**Stated goal:** Reproduce the items below verbatim, everything from the line containing "has width=990, height=743." down to the line containing "[x=528, y=189]", both of those lines included.

--- Start Dataset ---

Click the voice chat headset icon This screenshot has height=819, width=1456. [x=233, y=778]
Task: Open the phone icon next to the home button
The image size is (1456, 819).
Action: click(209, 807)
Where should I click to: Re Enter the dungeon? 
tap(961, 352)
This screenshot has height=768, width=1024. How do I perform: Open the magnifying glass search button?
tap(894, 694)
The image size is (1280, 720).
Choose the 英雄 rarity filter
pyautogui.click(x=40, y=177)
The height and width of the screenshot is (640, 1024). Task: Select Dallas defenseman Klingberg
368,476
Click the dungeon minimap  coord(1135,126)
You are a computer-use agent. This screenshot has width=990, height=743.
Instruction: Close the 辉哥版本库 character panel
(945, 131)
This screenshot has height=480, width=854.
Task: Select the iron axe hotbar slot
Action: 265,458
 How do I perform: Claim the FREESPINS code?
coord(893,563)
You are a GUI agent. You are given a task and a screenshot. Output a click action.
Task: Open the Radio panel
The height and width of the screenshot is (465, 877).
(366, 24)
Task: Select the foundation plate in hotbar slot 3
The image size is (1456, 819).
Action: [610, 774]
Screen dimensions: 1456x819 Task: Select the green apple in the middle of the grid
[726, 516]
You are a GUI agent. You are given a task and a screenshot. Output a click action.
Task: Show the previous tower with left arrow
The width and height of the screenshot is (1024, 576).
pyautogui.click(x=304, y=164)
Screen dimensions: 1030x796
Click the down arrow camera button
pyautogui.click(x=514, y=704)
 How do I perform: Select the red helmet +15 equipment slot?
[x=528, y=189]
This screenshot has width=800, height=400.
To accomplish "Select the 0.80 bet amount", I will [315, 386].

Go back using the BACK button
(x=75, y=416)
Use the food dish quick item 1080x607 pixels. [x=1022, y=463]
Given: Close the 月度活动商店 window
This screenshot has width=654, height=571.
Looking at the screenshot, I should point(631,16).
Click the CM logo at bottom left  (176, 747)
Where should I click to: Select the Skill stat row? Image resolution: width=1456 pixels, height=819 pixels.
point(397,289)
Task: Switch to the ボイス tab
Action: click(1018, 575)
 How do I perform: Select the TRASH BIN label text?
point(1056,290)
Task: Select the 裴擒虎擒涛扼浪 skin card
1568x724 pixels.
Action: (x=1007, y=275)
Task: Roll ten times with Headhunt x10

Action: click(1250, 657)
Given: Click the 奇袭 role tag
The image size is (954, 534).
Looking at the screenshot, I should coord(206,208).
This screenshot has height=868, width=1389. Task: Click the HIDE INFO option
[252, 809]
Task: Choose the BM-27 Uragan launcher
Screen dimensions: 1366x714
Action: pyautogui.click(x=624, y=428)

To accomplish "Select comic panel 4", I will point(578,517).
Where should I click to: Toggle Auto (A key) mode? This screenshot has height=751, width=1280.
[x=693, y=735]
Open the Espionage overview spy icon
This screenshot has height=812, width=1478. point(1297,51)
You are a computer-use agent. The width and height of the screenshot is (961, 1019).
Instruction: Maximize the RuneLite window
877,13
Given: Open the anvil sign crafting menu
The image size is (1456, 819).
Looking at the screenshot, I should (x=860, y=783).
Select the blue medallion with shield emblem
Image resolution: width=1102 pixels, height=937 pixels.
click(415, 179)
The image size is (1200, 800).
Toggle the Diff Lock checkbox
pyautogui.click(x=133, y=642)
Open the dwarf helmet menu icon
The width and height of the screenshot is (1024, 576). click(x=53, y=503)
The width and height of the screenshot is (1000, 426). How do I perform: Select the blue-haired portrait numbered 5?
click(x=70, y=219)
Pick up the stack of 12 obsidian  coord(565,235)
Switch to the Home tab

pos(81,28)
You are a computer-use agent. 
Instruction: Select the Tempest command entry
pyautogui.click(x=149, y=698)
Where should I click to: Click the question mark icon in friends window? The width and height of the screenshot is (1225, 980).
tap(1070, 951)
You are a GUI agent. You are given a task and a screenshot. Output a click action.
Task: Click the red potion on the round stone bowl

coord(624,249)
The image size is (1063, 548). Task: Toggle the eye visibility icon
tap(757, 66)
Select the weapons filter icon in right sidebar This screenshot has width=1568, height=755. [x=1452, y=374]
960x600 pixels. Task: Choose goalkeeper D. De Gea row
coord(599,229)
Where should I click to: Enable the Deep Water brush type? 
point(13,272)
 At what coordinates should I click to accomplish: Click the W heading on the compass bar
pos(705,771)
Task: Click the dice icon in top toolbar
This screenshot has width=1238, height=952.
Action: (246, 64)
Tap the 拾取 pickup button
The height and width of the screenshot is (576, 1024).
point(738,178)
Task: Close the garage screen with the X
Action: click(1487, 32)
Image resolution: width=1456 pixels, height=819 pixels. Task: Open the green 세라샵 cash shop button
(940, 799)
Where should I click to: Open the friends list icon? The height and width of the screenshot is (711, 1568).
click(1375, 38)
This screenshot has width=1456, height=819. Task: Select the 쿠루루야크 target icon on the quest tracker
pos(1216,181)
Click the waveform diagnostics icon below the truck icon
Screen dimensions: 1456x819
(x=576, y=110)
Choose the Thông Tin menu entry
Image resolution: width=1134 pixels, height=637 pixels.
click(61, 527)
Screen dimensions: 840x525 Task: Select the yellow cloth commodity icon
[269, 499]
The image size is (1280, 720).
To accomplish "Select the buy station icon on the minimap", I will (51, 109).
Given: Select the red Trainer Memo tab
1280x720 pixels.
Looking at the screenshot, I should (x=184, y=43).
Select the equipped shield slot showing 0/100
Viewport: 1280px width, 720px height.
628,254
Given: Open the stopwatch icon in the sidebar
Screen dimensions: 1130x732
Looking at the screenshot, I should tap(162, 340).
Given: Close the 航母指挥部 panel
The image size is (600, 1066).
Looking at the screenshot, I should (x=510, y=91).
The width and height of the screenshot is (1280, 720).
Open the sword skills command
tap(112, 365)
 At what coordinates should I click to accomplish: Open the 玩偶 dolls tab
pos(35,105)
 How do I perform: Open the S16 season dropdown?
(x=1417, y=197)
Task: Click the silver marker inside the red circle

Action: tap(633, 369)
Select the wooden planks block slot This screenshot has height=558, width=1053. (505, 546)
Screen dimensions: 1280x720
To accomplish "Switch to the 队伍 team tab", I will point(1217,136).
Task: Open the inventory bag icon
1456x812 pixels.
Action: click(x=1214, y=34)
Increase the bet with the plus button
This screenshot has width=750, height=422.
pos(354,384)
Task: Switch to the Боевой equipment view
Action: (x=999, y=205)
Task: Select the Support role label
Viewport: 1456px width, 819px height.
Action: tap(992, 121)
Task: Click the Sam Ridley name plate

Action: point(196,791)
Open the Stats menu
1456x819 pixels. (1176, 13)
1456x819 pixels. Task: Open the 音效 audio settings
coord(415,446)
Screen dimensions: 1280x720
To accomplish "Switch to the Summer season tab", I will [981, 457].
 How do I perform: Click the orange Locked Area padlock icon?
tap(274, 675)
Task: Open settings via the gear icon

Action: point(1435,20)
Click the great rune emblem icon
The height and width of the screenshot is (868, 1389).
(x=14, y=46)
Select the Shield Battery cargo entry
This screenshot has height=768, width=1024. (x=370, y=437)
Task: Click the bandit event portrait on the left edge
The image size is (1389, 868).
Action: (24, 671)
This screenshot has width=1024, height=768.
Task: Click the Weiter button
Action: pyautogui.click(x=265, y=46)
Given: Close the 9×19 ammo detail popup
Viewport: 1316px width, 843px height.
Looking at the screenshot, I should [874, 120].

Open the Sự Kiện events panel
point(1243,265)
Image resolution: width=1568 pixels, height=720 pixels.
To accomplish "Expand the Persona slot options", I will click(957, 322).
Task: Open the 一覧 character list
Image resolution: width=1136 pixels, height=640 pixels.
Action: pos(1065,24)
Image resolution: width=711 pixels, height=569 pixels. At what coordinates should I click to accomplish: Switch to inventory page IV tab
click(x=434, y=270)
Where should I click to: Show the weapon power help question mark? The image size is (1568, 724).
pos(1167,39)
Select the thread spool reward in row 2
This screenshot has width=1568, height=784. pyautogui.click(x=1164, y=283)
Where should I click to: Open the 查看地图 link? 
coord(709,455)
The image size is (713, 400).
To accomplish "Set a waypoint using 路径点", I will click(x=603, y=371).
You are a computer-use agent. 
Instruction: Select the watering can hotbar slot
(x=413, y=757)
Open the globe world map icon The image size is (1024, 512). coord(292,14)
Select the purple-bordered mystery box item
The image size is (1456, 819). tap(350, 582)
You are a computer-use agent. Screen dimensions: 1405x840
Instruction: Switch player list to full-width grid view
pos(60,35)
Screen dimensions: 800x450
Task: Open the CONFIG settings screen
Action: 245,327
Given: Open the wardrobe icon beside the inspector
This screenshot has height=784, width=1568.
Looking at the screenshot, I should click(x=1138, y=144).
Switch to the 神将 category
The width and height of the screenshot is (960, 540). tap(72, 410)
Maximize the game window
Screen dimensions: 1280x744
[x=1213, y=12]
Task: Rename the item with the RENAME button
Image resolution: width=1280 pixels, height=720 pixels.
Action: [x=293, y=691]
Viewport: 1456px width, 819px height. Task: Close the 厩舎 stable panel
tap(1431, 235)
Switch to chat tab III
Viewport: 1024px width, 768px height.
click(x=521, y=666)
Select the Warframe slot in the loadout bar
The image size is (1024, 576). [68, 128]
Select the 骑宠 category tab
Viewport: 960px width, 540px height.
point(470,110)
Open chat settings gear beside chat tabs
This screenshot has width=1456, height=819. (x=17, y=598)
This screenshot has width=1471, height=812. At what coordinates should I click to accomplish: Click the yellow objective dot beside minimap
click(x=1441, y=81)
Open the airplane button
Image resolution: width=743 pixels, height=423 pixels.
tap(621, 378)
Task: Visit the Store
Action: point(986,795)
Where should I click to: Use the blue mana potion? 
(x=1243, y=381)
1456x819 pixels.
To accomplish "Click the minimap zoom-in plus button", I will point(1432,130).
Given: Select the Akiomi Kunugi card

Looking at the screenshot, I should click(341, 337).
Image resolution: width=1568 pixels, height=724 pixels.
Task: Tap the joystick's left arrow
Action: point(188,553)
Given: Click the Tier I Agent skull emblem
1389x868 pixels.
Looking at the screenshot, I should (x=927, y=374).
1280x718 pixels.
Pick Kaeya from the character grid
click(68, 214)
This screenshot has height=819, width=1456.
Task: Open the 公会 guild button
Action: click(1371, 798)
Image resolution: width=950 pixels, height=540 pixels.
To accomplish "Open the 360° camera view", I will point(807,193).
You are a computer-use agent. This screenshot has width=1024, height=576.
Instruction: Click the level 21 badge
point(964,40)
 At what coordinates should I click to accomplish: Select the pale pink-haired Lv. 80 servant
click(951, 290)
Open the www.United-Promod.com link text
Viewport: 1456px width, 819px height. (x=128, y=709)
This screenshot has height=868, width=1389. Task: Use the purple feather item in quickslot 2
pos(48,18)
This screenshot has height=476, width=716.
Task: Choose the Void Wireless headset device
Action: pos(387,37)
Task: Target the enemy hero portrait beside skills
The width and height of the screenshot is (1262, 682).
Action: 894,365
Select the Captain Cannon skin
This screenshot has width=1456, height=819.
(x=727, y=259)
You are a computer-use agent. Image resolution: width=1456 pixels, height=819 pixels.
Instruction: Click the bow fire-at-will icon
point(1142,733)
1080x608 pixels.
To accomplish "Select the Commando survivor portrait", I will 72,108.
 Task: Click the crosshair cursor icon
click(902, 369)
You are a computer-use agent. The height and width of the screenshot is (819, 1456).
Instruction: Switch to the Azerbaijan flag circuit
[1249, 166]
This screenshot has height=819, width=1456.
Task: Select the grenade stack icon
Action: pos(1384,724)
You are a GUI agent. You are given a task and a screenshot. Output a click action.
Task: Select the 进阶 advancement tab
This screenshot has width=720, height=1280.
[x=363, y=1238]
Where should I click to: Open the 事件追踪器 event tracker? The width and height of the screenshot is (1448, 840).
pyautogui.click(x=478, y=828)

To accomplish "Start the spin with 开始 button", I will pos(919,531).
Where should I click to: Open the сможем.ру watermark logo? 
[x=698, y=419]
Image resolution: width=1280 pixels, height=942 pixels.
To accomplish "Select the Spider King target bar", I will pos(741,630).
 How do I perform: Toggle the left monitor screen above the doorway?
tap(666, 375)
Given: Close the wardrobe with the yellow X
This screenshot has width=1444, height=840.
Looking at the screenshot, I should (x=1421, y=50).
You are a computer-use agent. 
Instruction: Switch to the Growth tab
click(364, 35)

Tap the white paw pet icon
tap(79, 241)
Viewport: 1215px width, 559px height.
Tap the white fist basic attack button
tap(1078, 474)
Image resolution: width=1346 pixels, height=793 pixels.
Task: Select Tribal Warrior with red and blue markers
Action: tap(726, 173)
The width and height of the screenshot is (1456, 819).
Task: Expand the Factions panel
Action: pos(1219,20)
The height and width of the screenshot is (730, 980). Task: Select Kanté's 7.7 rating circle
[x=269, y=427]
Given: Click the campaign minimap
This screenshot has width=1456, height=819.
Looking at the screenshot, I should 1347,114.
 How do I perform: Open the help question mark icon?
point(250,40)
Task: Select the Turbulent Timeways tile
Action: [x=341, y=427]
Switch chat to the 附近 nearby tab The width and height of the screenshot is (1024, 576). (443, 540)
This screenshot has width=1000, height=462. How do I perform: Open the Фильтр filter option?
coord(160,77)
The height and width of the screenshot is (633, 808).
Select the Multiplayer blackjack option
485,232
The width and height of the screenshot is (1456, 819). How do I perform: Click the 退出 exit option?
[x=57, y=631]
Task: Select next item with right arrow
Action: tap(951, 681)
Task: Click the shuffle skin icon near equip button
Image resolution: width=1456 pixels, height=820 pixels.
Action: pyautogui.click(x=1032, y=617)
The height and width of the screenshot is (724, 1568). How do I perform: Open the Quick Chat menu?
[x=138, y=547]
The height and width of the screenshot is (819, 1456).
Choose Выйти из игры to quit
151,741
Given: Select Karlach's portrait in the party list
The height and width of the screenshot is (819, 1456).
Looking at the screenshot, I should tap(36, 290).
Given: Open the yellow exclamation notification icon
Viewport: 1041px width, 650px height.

--- End Dataset ---

**Expected answer:**
You are a computer-use agent. This screenshot has width=990, height=743.
Instruction: Close the 辉哥版本库 character panel
(945, 131)
This screenshot has height=480, width=854.
Task: Select the iron axe hotbar slot
Action: 265,458
 How do I perform: Claim the FREESPINS code?
coord(893,563)
You are a GUI agent. You are given a task and a screenshot. Output a click action.
Task: Open the Radio panel
The height and width of the screenshot is (465, 877).
(366, 24)
Task: Select the foundation plate in hotbar slot 3
The image size is (1456, 819).
Action: [610, 774]
Screen dimensions: 1456x819 Task: Select the green apple in the middle of the grid
[726, 516]
You are a GUI agent. You are given a task and a screenshot. Output a click action.
Task: Show the previous tower with left arrow
The width and height of the screenshot is (1024, 576).
pyautogui.click(x=304, y=164)
Screen dimensions: 1030x796
Click the down arrow camera button
pyautogui.click(x=514, y=704)
 How do I perform: Select the red helmet +15 equipment slot?
[x=528, y=189]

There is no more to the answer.